As a child, I often found myself in the dismal lighting of the supermarket, yelling out that dreaded one word question that just as soon became a cry: “Mom? Mom! MOM!!”

A lost child is not a fun sight (and usually not too pleasant to listen to either). The child longs to hold on to his mother’s hand as he walks through the aisles of the Stop & Shop. And how emblematic of that child’s life! Without a parent, without a guiding principle, good decisions are much harder to make: Will it be the veggies or the Twinkies? Will it be a stable family life or carousings? How is the child to get back home, where he is supposed to be, without Mom? Without her, he might as well come to the conclusion that he must make do, Lord of the Flies-style, living the rest of his life in the supermarket: an indulgent buffet that finds its end in the dumpster out back.

So then, where is Mom? No, not your mom or my mom, but our mom. The Blessed Virgin Mary, body and soul, has been assumed into heaven to be with her ascended Son. But where exactly is that? If they have bodies, they need to be somewhere. Theories have popped up from the time Jesus left the Earth: Are they in some luminous fiery realm beyond the bounds of a Ptolemaic universe? Or perhaps in some multiverse dimension theoretically feasible in general relativity? I want to hold mom’s hand—what rocket ship do I have to build to get there?
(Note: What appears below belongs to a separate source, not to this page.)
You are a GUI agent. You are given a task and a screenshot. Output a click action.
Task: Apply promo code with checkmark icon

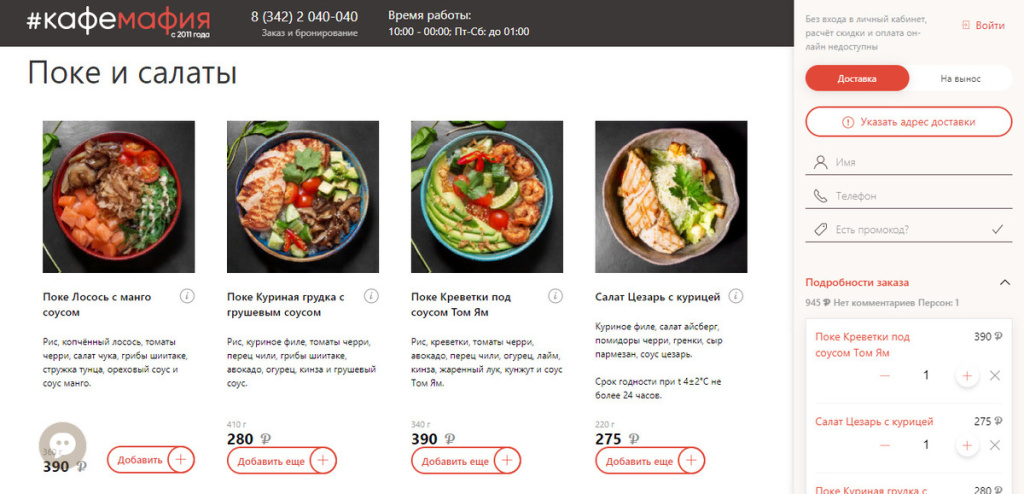pos(997,229)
The rocket ship of course has a name, and it is more effective than any other vessel man can build: grace. And this grace is one that touches us to our core: not as soulless statistics in the business meetings of big produce, but as persons, composed of flesh and soul, nurtured by the hands of our mother, just as the child Jesus was by Mary. This motherly swaddling of grace gives us hope against the pessimism about the materialism of our times—the human material body is neither a playground nor a cage, but a creation of God by which he is glorified. In his 1950 document Munificentissimus Deus, defining the Assumption of Mary, Pope Pius XII writes:

“Thus, while the illusory teachings of materialism and the corruption of morals that follows from these teachings threaten to extinguish the light of virtue and to ruin the lives of men by exciting discord among them, in this magnificent way all may see clearly to what a lofty goal our bodies and souls are destined” (Munificentissimus Deus, 42).

In Jesus, the one who is both God and Man, this glorified body makes sense. Of course the Incarnate God should have a body raised and glorified. But in Mary’s body, we see the total gift of God’s grace in raising and glorifying our lowly bodies to that “lofty goal” unattainable by our own efforts. All the evil which eats up our bodies—our diseases, discomforts, lusts, and addictions—will be trampled upon not by abandoning the body, but by glorifying it.

The question of the exact where of Jesus and Mary is still worth asking, but perhaps the best response is not always speculative. We can hold onto the rosary as a prayer meditating on the concrete lives of Jesus and Mary on earth and in heaven—a physical guide towards a spiritual end. Additionally, friars of our province make our vows on the feast of the Assumption, being asked by the superior, “What do you seek?” Our response is, “God’s mercy and yours.” In these words, the hope of the Assumption is professed by the Dominican—as God grants Mary to be full of grace, in both body and soul, so do we strive to participate in that fullness through the wise and guiding hand of our superiors. In this way, while still in the fluorescent glow and buzzing hum of life’s supermarket, we hold tangibly onto the hands of our mother, one on the rosary and another in obedience to our superiors, and cry “Mom! Mom! Mom!”—our mom who will always find us, and bring us back home.